> **Given text**
All parts of an explanation do not have the same level of uncertainty associated with it. In such cases, it could be beneficial to remove input features that are indicated as important but also have high uncertainty, while only keeping important input features with low uncertainty. This could increase the faithfulness of an explanation and provide clearer explanations. Therefore, we propose a thresholding approach where explanations with high uncertainty are removed from the explanation. We define our U-RELAX importance score as:

$$\begin{aligned} \bar{R}_{ij}' = {\left\{ \begin{array}{ll} \bar{R}_{ij},\quad &{}\text { if } \bar{U}_{ij} < \epsilon \\ 0, &{}\text { otherwise } \end{array}\right. }, \end{aligned}$$
(10)

where \(\epsilon \) is a threshold chosen by the user. Essentially, Eq. (10) provides the possibility to only consider explanations of a particular certainty level, depending on \(\epsilon \). We propose two ways of choosing epsilon. First as:

$$\begin{aligned} \epsilon = \frac{\gamma }{HW}\sum _i^H\sum _j^W \bar{U}_{ij}, \end{aligned}$$
(11)

> **Extracted data**
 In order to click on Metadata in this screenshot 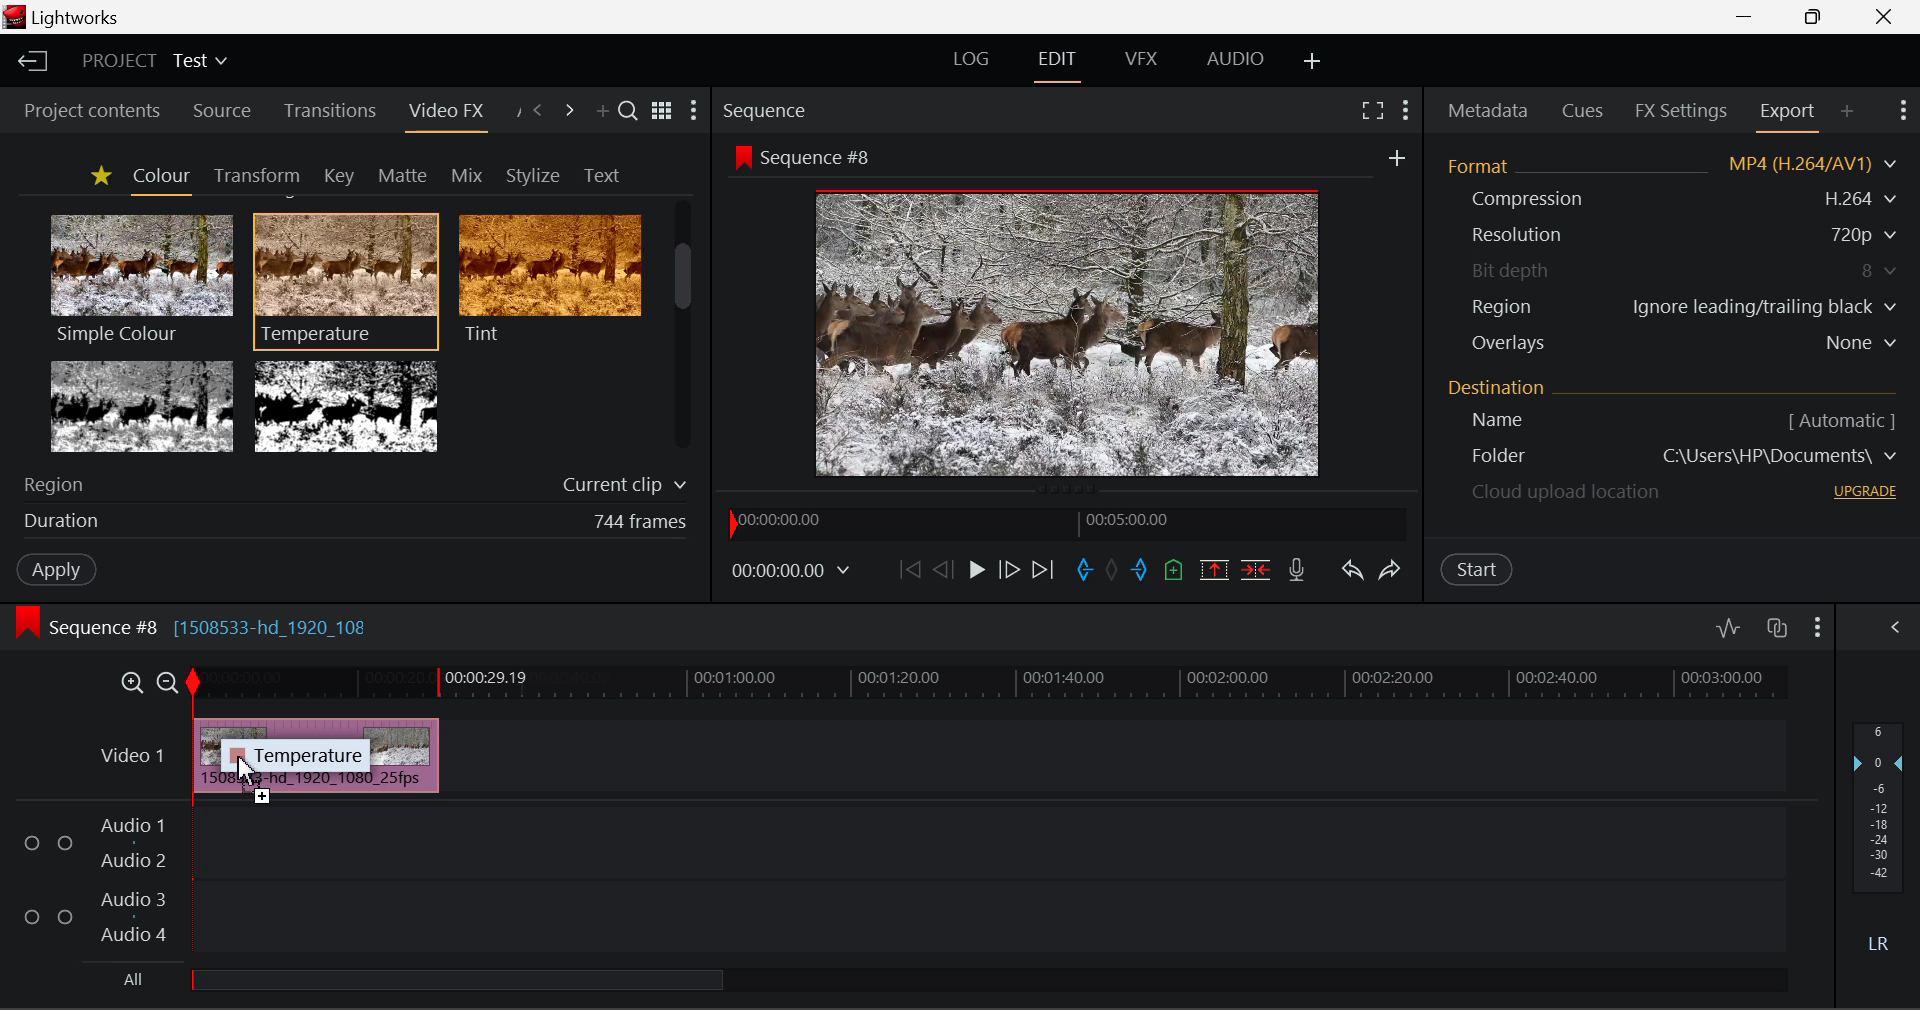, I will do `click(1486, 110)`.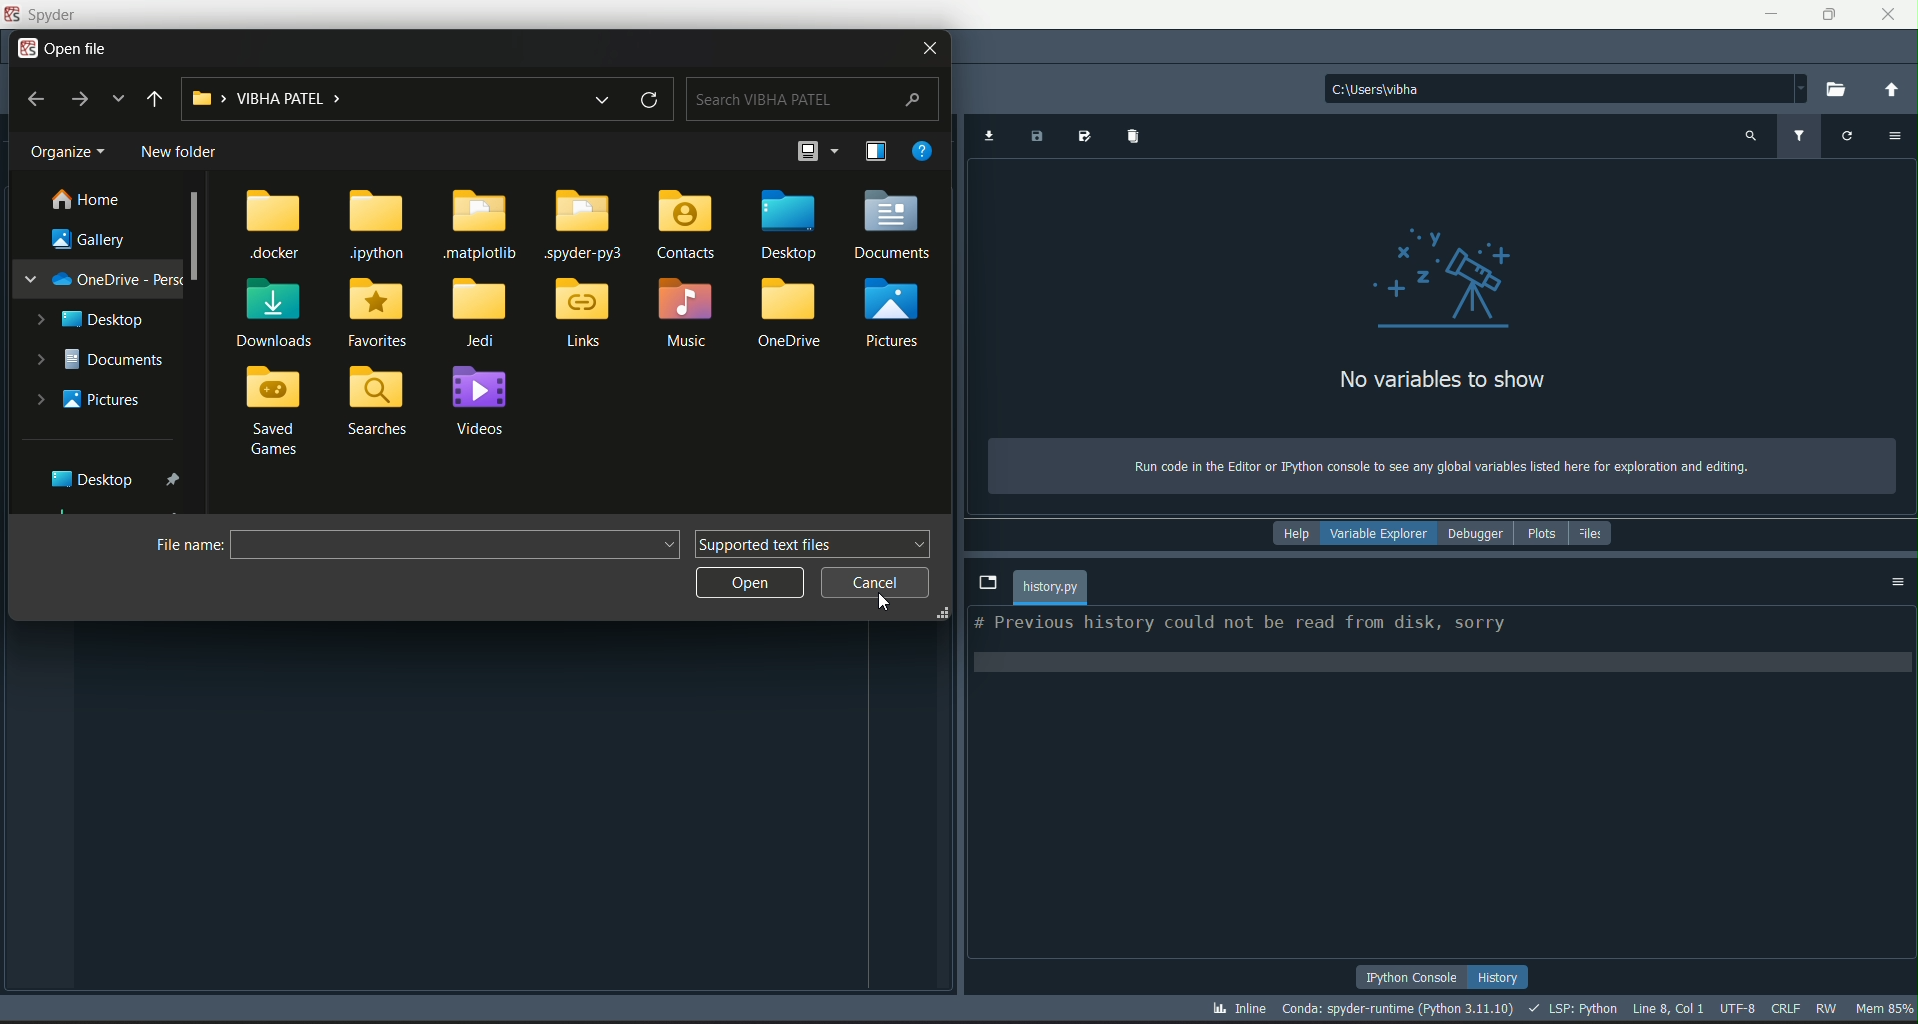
==
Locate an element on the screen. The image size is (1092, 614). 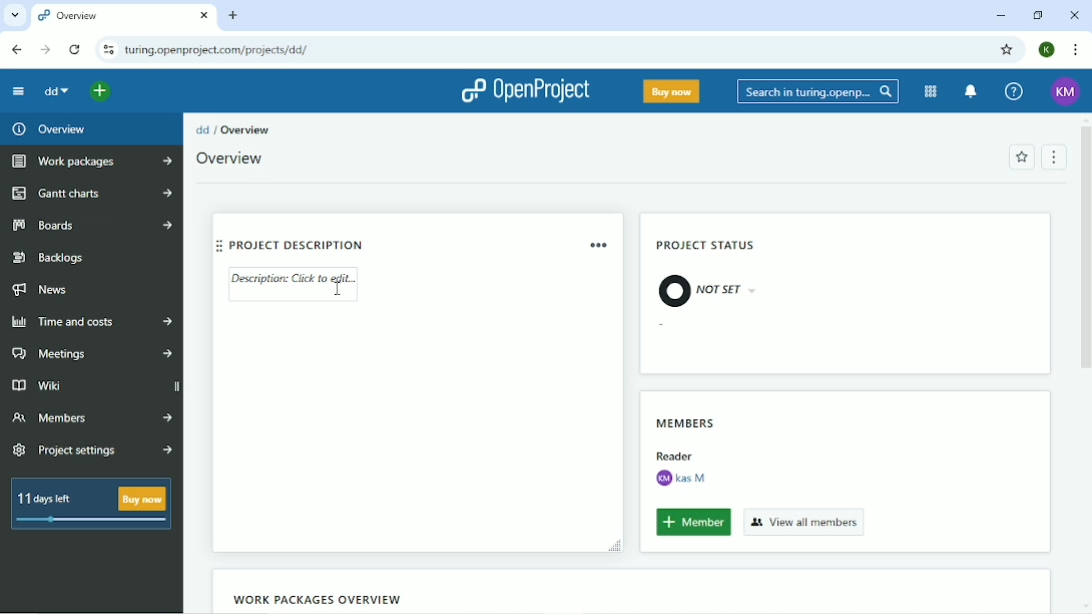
--
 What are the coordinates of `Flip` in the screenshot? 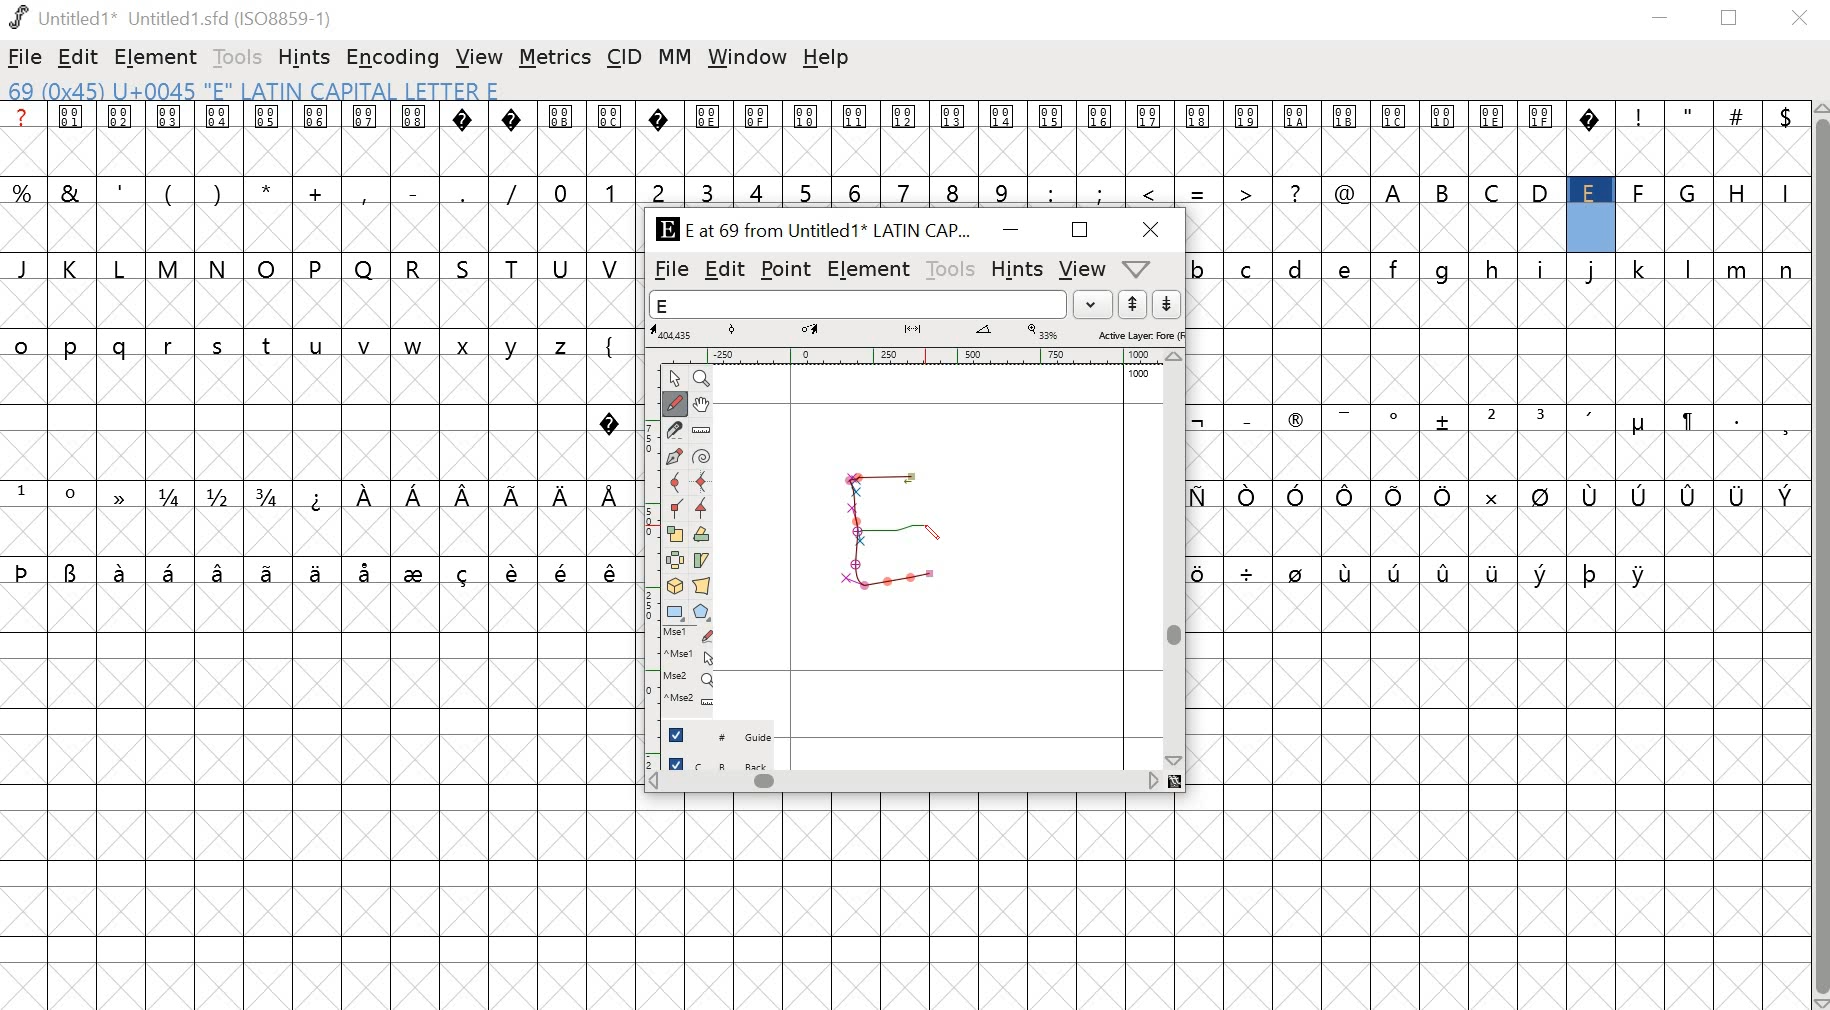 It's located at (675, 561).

> **Task description**
List every distinct barred symbol that appears in the equations of the U-RELAX passage.

> **Finished task**
\(\bar{R}_{ij}'\), \(\bar{R}_{ij}\), \(\bar{U}_{ij}\)